Künstliche Reinheit

Quelle: Adobe Stock

Richtig angewendet, sind Plastikverpackungen ökologischer als ihr Ruf. Als Schutz für Verderbliches mit geringem Gewicht bieten Kunststoffe täglich einen großen Nutzen, den man kaum mehr wahrnimmt.

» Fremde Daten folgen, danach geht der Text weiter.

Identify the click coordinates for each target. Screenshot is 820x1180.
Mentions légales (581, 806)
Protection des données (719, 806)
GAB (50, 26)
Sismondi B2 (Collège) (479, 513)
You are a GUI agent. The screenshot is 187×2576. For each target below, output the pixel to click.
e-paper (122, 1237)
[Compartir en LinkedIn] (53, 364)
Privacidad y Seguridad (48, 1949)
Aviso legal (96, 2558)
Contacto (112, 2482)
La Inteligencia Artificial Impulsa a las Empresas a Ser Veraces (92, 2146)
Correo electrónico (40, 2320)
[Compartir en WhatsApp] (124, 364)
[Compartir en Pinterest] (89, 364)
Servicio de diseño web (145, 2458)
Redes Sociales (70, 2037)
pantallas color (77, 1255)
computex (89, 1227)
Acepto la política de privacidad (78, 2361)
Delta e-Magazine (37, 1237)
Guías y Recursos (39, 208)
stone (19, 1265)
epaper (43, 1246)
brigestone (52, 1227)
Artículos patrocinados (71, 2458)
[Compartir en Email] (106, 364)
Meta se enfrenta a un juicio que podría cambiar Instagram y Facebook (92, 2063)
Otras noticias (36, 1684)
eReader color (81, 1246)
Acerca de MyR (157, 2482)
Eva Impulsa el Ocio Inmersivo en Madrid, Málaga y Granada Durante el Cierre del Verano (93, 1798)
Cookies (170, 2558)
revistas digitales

Diese Kunststoffe zu recyceln funktioniert bislang schlecht. Dazu müssen die Kunststoffe sortenrein nach PET, PE, oder PP sortiert werden. Die meisten Folien setzen sich aus mehreren Kunststoffen zusammen und enthalten Weichmacher oder Stabilisatoren. Mit gängigen Sortiersystemen lassen sich die Bestandteile kaum trennen. In der Folge wird Plastikmüll, selbst wenn er in gelben Säcken landet, zur Hälfte verbrannt. Neue Verpackungen bestehen nur mit rund zehn Prozent aus recyceltem Kunststoff.
Zukünftig wird für Kunststoffverpackungen in Deutschland eine Recyclingquote von 63 Prozent ihres Gewichts gefordert. Es sind deutliche technische Fortschritte nötig, wenn diese gesetzliche Vorgabe im Jahr 2022 erreicht werden soll. In Europa werden derzeit lediglich 6% des Kunststoffverbrauchs durch Rezyklate gedeckt. Viele Kunststoffe finden ihren Weg in die Umwelt und letztlich in die Ozeane. Daher fördert das Bundesministerium für Bildung und Forschung (BMBF) Forschungsarbeiten im Förderschwerpunkt „Plastik in der Umwelt“.
Um hochwertige Rezyklate herzustellen, legte die Hochschule Pforzheim den Fokus auf ein Forschungsprojekt namens MaReK. Keine slawische Form eines Kriegers, sondern die Bezeichnung für „markerbasiertes Sortier- und Recyclingsystem für Kunststoffverpackungen“.
Die Idee dahinter: In Abstimmung mit den Händlern werden definierte Verpackungen, je nachdem, welches Stoffgemisch sie enthalten, entsprechend markiert. So kann die Sortieranlage später die einzelnen Verpackungen sortenrein trennen. In Kombination mit der Tracer-Based Sorting (TBS-Sortiertechnik), entwickelt vom Projektpartner Polysecure GmbH, soll es möglich werden, Kunststoffverpackungen gezielt in hochwertige sortenreine Fraktionen zu separieren, um ein qualitativ höherwertiges Recycling zu ermöglichen.
Darauf basierend wird im Projekt MaReK die Entwicklung und Erprobung einer Kombination aus Verpackungskennzeichnung und eines darauf abgestimmten Sortierverfahrens verfolgt. Dabei werden der Kunststoffverpackung oder dem Etikett bereits bei der Herstellung fluoreszierende Markerpartikel beigemischt. Der Marker ist unter natürlichen Umständen für das menschliche Auge nicht wahrnehmbar, sondern wird nur bei speziell definierter Anregung im Infrarotbereich sichtbar. In der Verwertung können dann mit einer speziell auf die Marker abgestimmten TBS-Sortiermaschine markierte Artikel aus dem Abfallstrom identifiziert und abgetrennt werden. So können hochwertige, sortenreine oder sogar typenreine Stoffe für die Verwertung aussortiert werden. Damit leistet die TBS-Technologie einen erheblichen Beitrag zur Ausweitung des werkstofflichen Recyclings.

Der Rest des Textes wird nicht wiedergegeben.